Occasionally over the years, I have gently referenced real-world examples from the political arena to make my points. But my colleagues and I always tread lightly with those examples, because we honestly believe our work should remain a-political. Trust me… everyone at The Latimer Group has political opinions, and all my colleagues are well-informed citizens. But as a company, we believe that our public face should be a-political. So I will stick to that in today’s post as well.
Webster’s Dictionary defines “debate” as follows: a discussion between people in which they express different opinions about something. A debate can be an organized event, an informal discussion between two or more people, or a general discussion that involves many people.

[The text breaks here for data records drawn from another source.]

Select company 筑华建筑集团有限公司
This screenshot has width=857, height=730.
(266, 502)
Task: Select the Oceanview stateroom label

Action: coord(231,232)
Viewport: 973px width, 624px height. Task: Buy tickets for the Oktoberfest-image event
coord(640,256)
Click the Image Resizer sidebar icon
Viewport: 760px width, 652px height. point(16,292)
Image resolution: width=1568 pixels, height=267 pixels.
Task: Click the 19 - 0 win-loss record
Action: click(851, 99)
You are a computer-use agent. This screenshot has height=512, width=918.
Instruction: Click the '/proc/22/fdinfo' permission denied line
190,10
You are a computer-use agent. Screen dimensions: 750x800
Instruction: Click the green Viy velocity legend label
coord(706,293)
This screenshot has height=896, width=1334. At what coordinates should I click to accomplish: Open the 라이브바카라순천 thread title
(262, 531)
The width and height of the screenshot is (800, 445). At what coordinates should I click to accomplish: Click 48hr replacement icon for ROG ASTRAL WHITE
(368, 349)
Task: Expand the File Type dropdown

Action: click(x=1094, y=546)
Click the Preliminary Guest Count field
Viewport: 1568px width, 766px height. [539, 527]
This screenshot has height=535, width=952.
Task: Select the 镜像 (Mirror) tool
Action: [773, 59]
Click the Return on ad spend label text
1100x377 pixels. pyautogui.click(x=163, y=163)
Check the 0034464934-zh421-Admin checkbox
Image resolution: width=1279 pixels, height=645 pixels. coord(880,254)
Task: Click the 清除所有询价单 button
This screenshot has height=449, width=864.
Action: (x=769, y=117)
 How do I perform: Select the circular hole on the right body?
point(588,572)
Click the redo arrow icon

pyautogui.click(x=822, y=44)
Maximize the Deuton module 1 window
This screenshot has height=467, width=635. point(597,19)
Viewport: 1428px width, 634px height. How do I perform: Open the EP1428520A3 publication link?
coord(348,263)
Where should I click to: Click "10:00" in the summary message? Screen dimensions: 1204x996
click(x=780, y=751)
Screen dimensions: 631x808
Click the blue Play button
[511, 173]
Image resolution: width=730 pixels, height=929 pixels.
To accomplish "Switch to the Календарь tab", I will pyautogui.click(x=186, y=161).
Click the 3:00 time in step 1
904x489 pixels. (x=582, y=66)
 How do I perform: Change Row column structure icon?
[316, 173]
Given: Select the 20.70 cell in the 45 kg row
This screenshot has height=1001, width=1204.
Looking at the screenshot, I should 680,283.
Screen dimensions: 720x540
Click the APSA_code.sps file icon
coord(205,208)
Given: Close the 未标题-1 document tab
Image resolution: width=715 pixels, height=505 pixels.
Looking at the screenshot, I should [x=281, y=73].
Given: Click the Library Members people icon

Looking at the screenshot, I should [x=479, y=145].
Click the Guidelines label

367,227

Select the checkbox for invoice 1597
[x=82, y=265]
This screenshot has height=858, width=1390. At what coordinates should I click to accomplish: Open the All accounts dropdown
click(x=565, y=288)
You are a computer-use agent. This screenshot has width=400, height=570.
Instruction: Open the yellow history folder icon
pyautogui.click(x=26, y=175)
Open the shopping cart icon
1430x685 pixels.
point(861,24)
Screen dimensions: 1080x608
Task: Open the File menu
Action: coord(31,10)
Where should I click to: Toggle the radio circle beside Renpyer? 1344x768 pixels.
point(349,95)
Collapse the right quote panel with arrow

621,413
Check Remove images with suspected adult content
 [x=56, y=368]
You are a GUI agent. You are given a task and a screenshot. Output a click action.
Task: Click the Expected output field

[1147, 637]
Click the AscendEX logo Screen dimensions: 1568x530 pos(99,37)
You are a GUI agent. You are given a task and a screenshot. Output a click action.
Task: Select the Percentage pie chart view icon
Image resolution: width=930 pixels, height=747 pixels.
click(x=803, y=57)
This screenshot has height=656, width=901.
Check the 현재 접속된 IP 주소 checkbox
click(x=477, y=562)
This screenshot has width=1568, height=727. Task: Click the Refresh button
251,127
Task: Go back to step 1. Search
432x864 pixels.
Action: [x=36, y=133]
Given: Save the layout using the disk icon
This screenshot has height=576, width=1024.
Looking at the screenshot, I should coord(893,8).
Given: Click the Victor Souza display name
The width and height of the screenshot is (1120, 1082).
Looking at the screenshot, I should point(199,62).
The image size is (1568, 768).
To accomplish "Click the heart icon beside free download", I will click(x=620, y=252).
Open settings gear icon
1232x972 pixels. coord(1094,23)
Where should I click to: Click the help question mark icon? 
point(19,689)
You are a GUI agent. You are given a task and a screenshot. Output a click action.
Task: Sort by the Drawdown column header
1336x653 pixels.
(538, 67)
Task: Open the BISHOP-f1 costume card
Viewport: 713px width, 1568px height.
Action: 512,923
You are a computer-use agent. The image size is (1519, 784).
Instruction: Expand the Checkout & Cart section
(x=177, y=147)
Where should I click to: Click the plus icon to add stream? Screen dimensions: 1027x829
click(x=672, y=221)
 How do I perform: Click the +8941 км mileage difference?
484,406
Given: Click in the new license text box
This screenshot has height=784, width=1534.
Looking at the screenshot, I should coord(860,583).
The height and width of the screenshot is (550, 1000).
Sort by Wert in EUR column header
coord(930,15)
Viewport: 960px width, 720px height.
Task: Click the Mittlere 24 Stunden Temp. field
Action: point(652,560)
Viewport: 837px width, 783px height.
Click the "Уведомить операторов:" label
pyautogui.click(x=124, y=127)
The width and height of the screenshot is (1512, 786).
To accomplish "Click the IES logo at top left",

And what was broadcast last night was not a debate in any way, shape or form. It was a free-for-all, a shouting match. I eventually turned it off, because I couldn’t stand it anymore. But there are still some things we can learn. So, sticking with the a-political theme, I will share a few thoughts, all of them about coaching you on what to do… or rather, what NOT to do.
- When discussing or debating something with colleagues, clients, or ANYONE for that matter, don’t interrupt them. Not once. And certainly not over and over again. No matter how much you disagree. Show some restraint, composure and self-control. Restraint does not equate to agreement, or weakness. Restraint shows that your emotions are in check, and that you are thinking with your brain and not your ego.
- Don’t ever belittle or get personal with the person or people you are debating or discussing something with. No matter how strongly you feel. No matter how much you disagree. No matter how right you think you are. Don’t do it.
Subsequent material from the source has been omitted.